Photo: Ben Curtis Associated Press Le président Cyril Ramaphosa à déclaré que l’électorat lui avait donné «un mandat ferme pour construire une meilleure Afrique du Sud pour tous».

Le Congrès national africain (ANC) a obtenu sa plus maigre victoire depuis un quart de siècle, ce qui n’a pas empêché le président Cyril Ramaphosa de déclarer que l’électorat lui avait donné « un mandat ferme pour construire une meilleure Afrique du Sud pour tous ».

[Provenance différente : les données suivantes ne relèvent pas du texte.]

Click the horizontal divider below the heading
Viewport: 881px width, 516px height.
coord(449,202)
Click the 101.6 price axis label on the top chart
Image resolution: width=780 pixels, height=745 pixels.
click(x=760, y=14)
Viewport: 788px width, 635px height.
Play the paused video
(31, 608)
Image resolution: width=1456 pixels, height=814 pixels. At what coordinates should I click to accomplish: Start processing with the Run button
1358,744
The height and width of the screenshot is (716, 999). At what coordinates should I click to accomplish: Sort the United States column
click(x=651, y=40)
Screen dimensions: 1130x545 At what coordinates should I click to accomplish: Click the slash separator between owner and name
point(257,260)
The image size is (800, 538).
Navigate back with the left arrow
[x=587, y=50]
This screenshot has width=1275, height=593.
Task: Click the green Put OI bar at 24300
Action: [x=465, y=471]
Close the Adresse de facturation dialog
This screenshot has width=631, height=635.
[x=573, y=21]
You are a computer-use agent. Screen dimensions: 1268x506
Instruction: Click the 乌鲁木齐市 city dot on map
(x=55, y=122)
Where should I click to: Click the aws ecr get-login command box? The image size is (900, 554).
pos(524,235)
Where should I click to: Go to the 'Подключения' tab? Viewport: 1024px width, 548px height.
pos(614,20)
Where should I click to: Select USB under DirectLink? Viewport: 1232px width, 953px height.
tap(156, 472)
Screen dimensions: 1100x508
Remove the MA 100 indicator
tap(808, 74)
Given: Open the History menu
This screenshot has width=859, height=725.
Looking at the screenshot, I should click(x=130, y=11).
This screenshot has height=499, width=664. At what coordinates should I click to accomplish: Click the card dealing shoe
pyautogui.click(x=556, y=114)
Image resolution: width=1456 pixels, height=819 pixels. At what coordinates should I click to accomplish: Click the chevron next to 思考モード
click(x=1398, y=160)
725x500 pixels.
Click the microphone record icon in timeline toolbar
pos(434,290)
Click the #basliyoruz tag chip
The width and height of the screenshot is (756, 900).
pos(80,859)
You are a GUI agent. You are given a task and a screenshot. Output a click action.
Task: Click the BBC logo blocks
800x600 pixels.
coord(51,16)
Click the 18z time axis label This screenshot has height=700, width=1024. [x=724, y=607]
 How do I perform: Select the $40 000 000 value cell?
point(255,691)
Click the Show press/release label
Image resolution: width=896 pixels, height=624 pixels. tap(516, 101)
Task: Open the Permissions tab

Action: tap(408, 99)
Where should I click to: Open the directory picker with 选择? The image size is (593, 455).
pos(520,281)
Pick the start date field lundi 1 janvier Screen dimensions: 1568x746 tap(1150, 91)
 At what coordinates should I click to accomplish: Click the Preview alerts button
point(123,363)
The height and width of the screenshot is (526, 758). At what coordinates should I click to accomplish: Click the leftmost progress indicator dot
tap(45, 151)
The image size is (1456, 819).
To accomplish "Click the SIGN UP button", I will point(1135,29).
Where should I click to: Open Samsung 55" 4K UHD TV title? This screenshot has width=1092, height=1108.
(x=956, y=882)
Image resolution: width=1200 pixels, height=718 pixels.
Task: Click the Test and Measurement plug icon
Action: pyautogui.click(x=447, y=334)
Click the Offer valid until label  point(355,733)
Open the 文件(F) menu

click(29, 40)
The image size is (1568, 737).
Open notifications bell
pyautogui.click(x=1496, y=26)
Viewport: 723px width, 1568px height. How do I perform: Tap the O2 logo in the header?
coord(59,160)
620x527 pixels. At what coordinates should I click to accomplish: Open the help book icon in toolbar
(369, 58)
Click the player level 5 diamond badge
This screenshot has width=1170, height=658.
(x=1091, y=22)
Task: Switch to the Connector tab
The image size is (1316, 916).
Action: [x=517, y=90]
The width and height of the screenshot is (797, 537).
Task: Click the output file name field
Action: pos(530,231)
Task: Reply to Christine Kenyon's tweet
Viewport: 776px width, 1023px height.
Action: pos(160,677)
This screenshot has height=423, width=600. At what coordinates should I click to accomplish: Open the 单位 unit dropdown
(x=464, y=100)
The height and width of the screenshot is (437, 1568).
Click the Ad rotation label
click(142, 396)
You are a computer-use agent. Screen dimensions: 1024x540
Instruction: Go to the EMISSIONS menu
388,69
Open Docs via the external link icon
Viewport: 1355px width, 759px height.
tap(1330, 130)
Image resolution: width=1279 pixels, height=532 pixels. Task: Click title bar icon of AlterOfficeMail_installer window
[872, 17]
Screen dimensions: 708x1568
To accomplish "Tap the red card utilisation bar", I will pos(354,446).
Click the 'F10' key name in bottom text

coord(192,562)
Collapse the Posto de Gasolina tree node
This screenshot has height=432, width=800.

Après le dépouillement de toutes les urnes, l’ANC a obtenu 57,5 % des suffrages, a indiqué la commission électorale du pays. Il s’agit du pire résultat électoral du parti du défunt Nelson Mandela depuis la fin de l’Apartheid, il y a 25 ans. En 2014, la formation avait reçu 62 % des voix.

La participation électorale est tombée sous la barre des 65 %, ce qui semble démontrer la frustration grandissante de la population sud-africaine devant les scandales de corruption qui ont éclaboussé le parti sous le règne de l’ancien président Jacob Zuma. La participation s’était élevée à 74 % en 2014.

M. Ramaphosa, jadis un protégé de Nelson Mandela, a promis d’éliminer la corruption et présenté des excuses aux Sud-Africains. Toutefois, son nouveau mandat de cinq ans pourrait être menacé par les alliés de Zuma au sein de l’ANC, qui pourraient convaincre le parti de le pousser à la démission.

Le secrétaire général de l’ANC, Ace Magashule, considéré comme le chef de file des opposants à M. Ramaphosa, a dit que la victoire ne peut pas être seulement attribuée au nouveau président.

Le principal parti d’opposition, l’Alliance démocratique, d’allégeance libérale, a terminé au deuxième rang, même si son vote a chuté, passant de 22,2 % à 20,7. Les Combattants pour la liberté économique (EEF), une formation populiste, ont poursuivi sa progression, s’emparant de 10,7 pour des suffrages, comparativement à 6,3 %, il y a cinq ans.

Les EEF ont gagné des appuis auprès des plus jeunes électeurs en réclamant un meilleur partage des richesses du pays.